Rene Magritte

The Menaced Assassin, 1926, Oil on canvas, 152 x 195cm, The Museum of Modern Art, New York, NY, USA (Images in this post are borrowed from the excellent site Olga’s Gallery, with thanks)

Mystery.

There is a little mystery novel in this painting. The assassin works on his victim and the heads of three men watch through the rear window, recording his despicable acts. To either side of the door strong, fit men with weapons and means of restraint wait their chance. But what chance? Why wait? Who is really menaced here? Is it the lady on the table or the man walking about the room? Perhaps the lady is the assassin now rendered ineffectual and the men each wait their turn to torture and assault. We cannot know for certain because this is Magritte and he is a master of Ceci n’est pas: this is not…

The Two Mysteries, 1966, Oil on Canvas, 65 x 80cm, Private Collection

To the surrealist, as to its near cousin Dada, what is said is never so important as what is evoked, and because people are all of us individual, we can never quite predict what reaction will evolve from the things we say or do. The surrealists were into that whole idea of a dangerous edge, of going too far; it was their bread and butter, almost as important to them as money. They wanted their public image to be radical and mysterious. As the Counting Crows say, “…everybody wants to pass as cats,” and this was more important to the surrealists than to perhaps any other group.

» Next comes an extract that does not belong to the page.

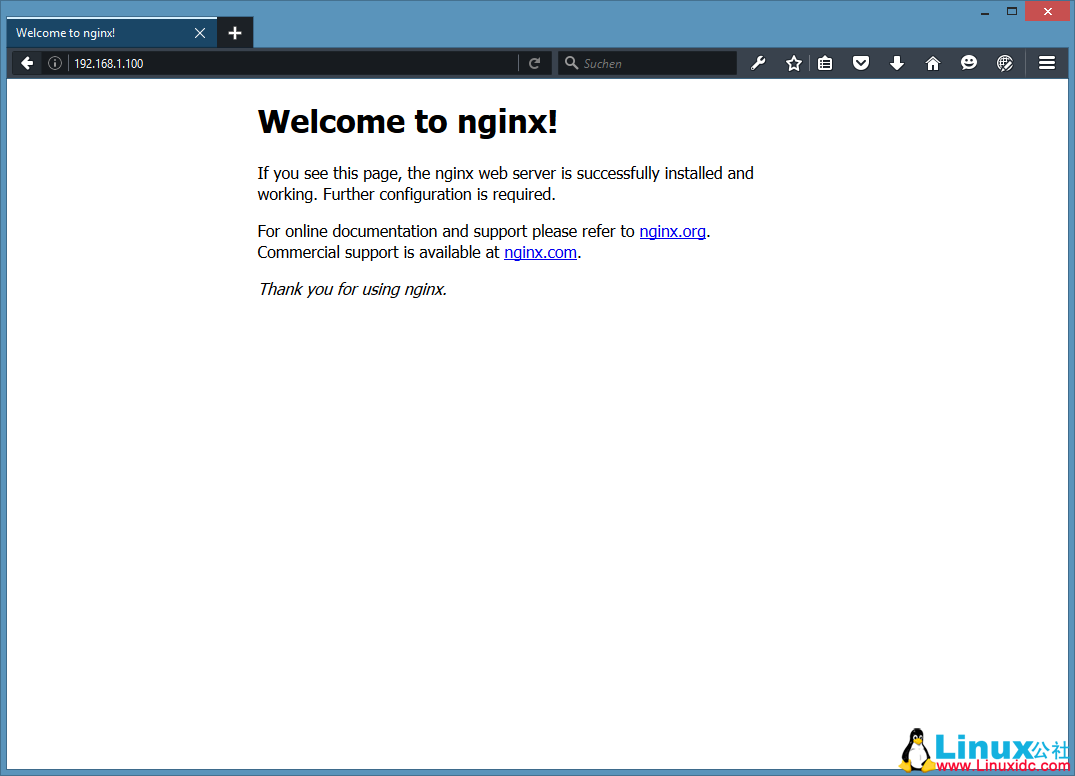Expand site security details from address bar icon
This screenshot has height=776, width=1075.
click(x=55, y=62)
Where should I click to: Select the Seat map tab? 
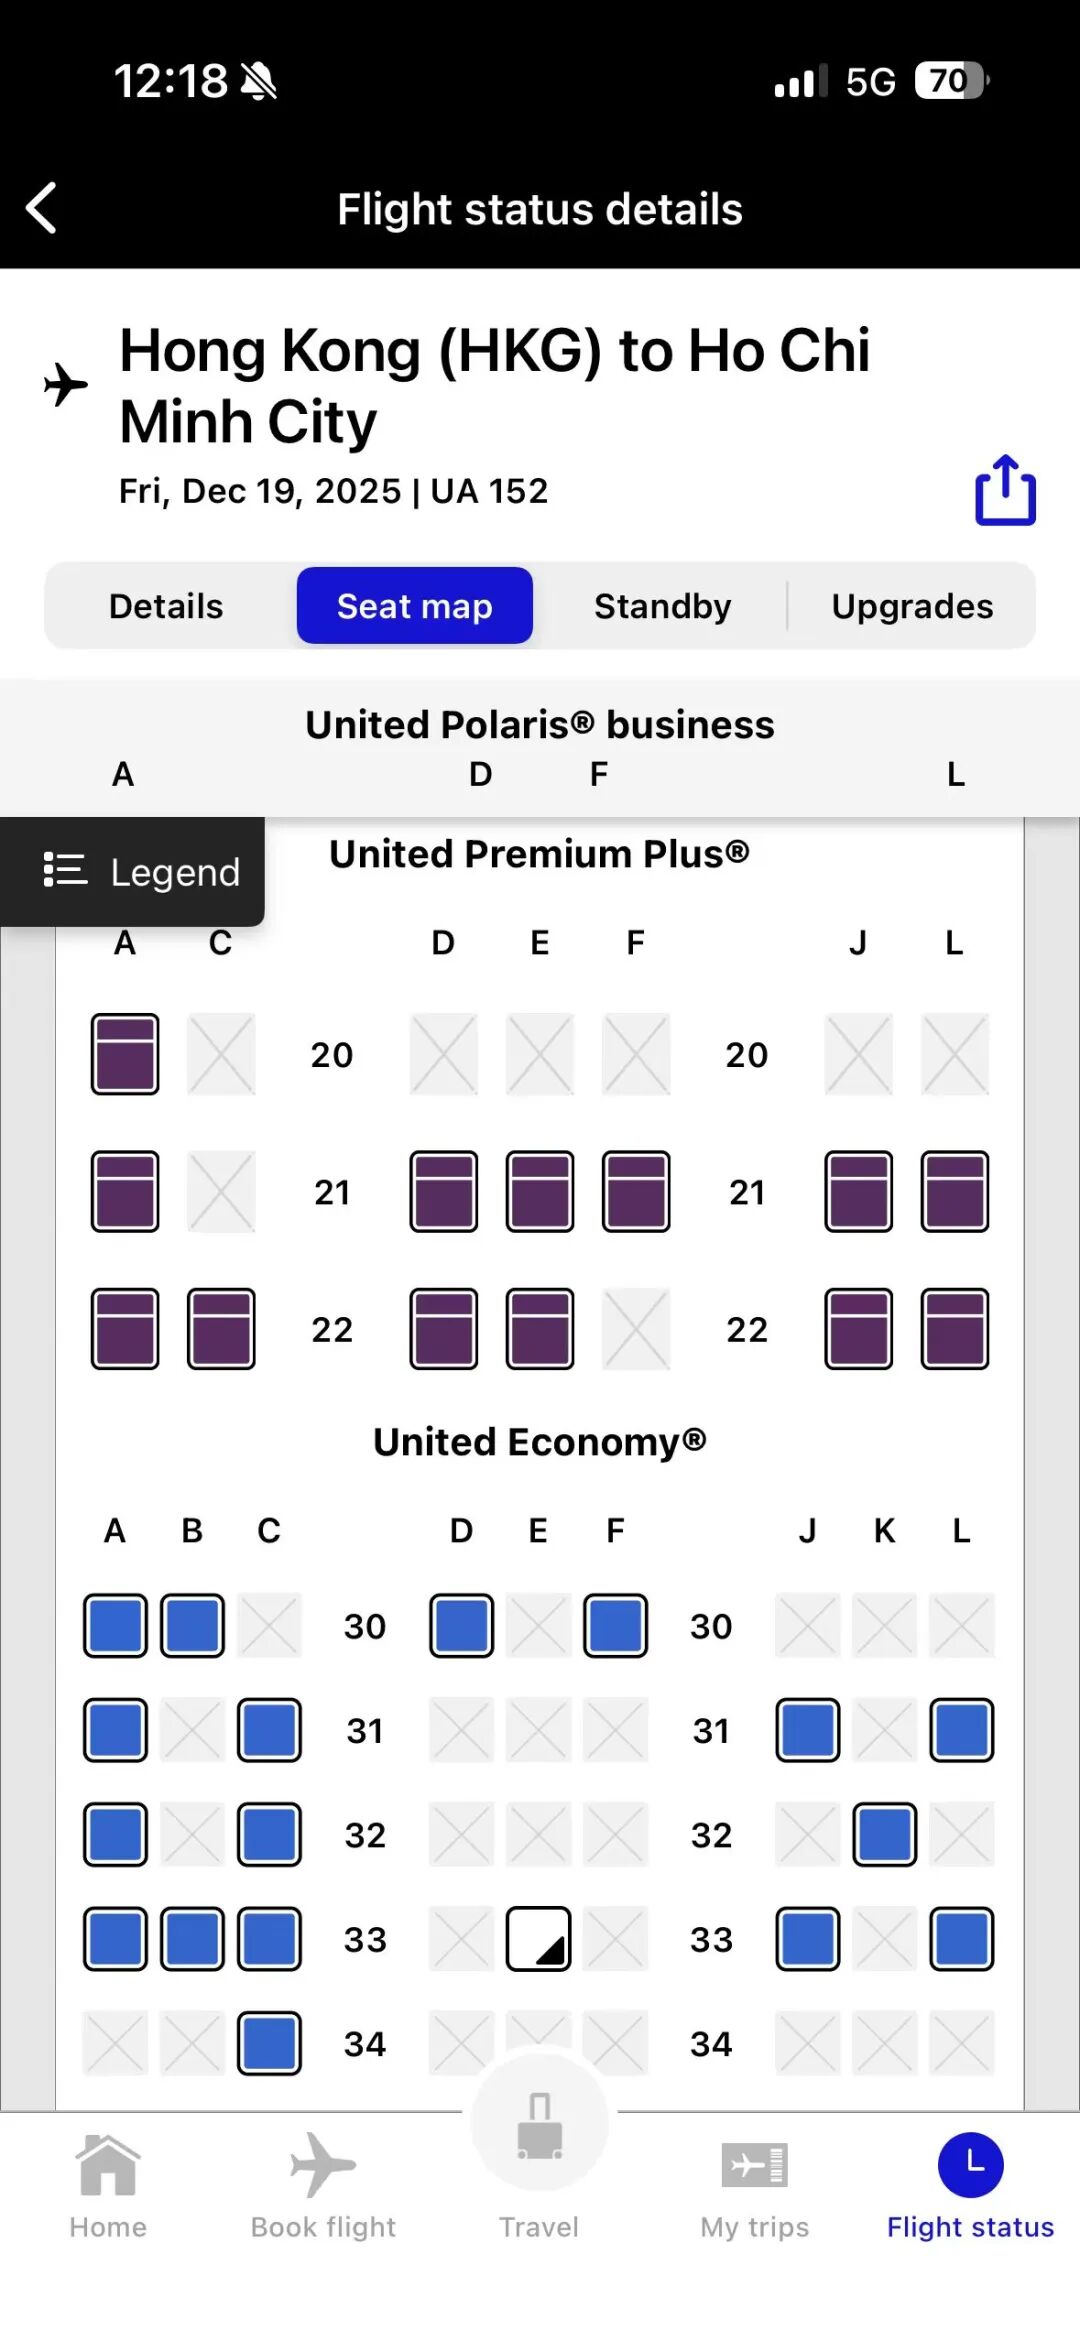(414, 606)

The Lovers, 1928, Oil on Canvas, 54 x 73cm, Private Collection

Magritte was a complex man. Psychologists and art historians have speculated at length about his images. The covered faces are supposedly references to his mother who killed herself by drowning. Legend is that her face was covered by her dress when she was found, but of course this is a bunch of romantic baloney. We simply do not know. I prefer to remind myself that this kind of speculation would have pleased Magritte. Ceci n’est pas…

Magritte was a great forger. He supported himself for a while making fake Picassos and de Chiricos (Ceci n’est pas l’art), and he supported himself making fake money (Ceci n’est pas l’argent). He lived in Belgium during the Nazi occupation of World War II, an occupation that would be doubly troubling to Magritte being the kind of artist regarded by the Nazi’s as an intellectual criminal. One of the bad things about the Nazis is they tried to control what people said and thought. They did this in the name of freedom.

Wacky bastards.

La Durée Poignardée (Time Transfixed), 1938, Oil on Canvas, 146 x 97cm, Art Institute of Chicago, IL, USA

Magritte knew that what people said simply did not matter. The world itself is beyond our influence, aside from our more simian activities like digging it up and pushing it around. The world is more than a planet, and it is more than the plane of vision and the diminished spectra of light our eyesight permits us. Reality is more than what we see. Any real examination of any given instant reveals a myriad of head-scratching mysteries that  would send any smart ape straight back to the jungle, but since we are the most arrogant of creatures we think it perfectly reasonable to unravel the mind of God and see just exactly what this mystical, omnipotent being wants us to do next Thursday afternoon.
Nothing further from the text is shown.